Where the records below show a line containing "Instruction: Open the chat panel", start copying; end with the line containing "Choose entry 6", and copy it too.

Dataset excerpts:
----

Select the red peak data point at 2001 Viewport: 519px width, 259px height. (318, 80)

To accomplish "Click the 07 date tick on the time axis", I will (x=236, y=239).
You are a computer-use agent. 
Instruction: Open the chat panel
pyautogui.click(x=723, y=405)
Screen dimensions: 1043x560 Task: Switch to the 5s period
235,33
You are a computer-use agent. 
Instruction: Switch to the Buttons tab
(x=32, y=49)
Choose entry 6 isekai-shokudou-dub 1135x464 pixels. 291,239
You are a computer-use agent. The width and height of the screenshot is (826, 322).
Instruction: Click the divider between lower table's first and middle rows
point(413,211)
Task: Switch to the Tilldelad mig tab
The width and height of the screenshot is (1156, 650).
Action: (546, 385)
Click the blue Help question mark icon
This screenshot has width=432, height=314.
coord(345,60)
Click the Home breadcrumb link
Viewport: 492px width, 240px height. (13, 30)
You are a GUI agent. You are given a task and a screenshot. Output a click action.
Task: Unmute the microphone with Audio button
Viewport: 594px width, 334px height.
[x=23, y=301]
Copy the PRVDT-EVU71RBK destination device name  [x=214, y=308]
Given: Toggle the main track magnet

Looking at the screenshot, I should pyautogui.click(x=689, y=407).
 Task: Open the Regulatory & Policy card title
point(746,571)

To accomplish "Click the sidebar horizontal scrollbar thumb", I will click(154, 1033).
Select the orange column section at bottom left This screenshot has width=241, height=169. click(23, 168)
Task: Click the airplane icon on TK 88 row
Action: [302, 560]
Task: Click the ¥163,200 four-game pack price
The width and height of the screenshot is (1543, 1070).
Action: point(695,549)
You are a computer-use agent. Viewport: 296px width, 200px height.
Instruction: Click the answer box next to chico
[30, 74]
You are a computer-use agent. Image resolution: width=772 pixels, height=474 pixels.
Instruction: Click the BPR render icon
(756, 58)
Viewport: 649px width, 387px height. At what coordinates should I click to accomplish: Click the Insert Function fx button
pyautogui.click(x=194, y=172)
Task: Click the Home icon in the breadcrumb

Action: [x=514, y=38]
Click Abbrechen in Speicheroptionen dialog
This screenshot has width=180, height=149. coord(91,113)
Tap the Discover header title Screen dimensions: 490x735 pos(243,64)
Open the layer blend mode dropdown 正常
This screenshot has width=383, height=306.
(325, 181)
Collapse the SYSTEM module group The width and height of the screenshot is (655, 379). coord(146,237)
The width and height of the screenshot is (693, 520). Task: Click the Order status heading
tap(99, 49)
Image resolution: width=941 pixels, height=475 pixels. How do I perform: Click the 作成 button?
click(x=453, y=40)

----

Solution to this task:
Instruction: Open the chat panel
pyautogui.click(x=723, y=405)
Screen dimensions: 1043x560 Task: Switch to the 5s period
235,33
You are a computer-use agent. 
Instruction: Switch to the Buttons tab
(x=32, y=49)
Choose entry 6 isekai-shokudou-dub 1135x464 pixels. 291,239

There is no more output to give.